■ Exercise requirements ■
Send back the data below exactly. Drop every picture.

*** Dataset excerpts ***

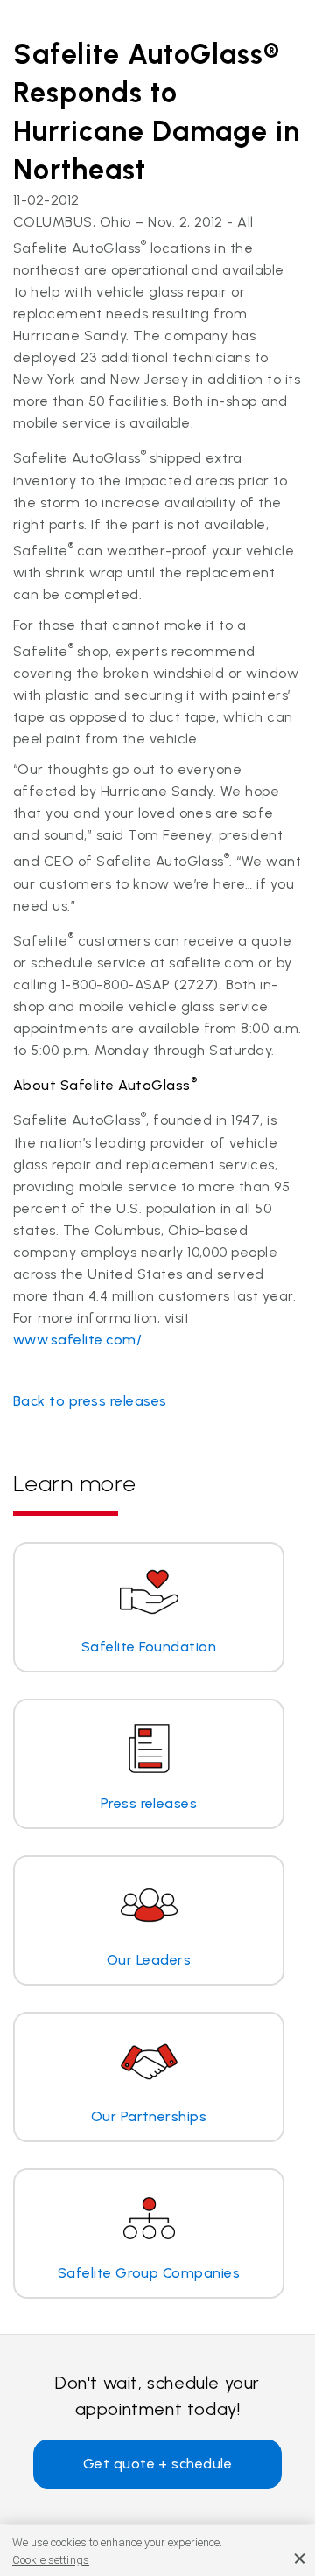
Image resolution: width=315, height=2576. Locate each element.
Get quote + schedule (158, 2463)
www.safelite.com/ (77, 1339)
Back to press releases (90, 1401)
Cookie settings (50, 2559)
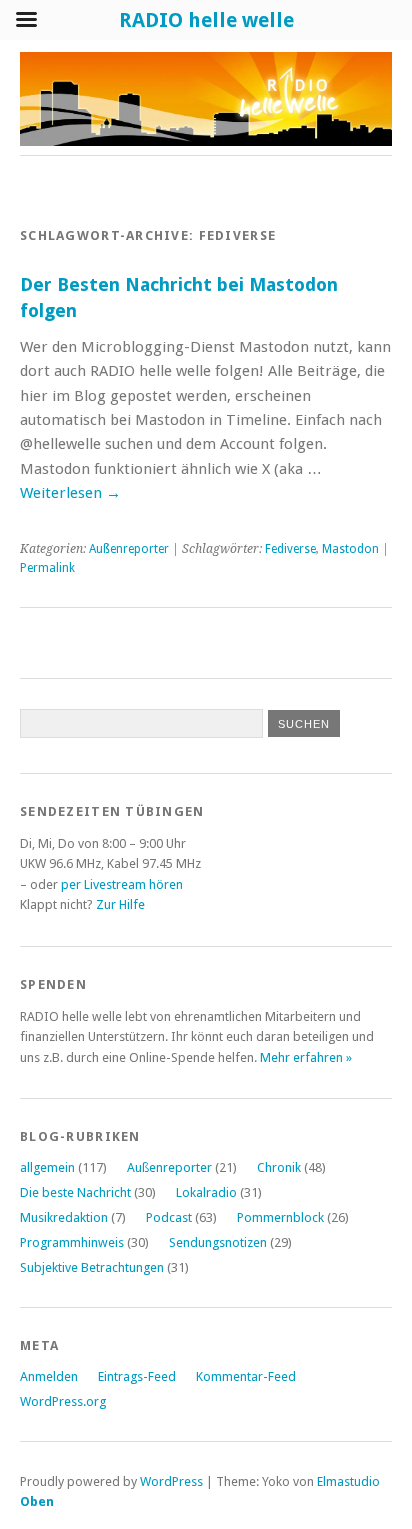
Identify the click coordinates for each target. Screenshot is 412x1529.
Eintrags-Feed (137, 1376)
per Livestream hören (122, 884)
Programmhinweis (72, 1242)
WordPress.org (63, 1401)
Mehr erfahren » (306, 1057)
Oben (37, 1501)
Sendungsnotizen (218, 1242)
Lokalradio (206, 1192)
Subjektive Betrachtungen (92, 1267)
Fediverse (290, 549)
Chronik (279, 1167)
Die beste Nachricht (75, 1192)
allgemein (47, 1167)
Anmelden (49, 1376)
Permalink (47, 568)
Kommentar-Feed (246, 1376)
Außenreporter (129, 549)
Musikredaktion (64, 1217)
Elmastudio (348, 1481)
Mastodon (350, 549)
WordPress (171, 1481)
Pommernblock (280, 1217)
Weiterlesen (70, 493)
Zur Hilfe (120, 904)
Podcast (169, 1217)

*** End of Dataset excerpts ***

■ Expected answer ■
Image resolution: width=315, height=2576. Locate each element.
Get quote + schedule (158, 2463)
www.safelite.com/ (77, 1339)
Back to press releases (90, 1401)
Cookie settings (50, 2559)
Identify the click coordinates for each target. Screenshot is 412x1529.
Eintrags-Feed (137, 1376)
per Livestream hören (122, 884)
Programmhinweis (72, 1242)
WordPress.org (63, 1401)
Mehr erfahren » (306, 1057)
Oben (37, 1501)
Sendungsnotizen (218, 1242)
Lokalradio (206, 1192)
Subjektive Betrachtungen (92, 1267)
Fediverse (290, 549)
Chronik (279, 1167)
Die beste Nachricht (75, 1192)
allgemein (47, 1167)
Anmelden (49, 1376)
Permalink (47, 568)
Kommentar-Feed (246, 1376)
Außenreporter (129, 549)
Musikredaktion (64, 1217)
Elmastudio (348, 1481)
Mastodon (350, 549)
WordPress (171, 1481)
Pommernblock (280, 1217)
Weiterlesen (70, 493)
Zur Hilfe (120, 904)
Podcast (169, 1217)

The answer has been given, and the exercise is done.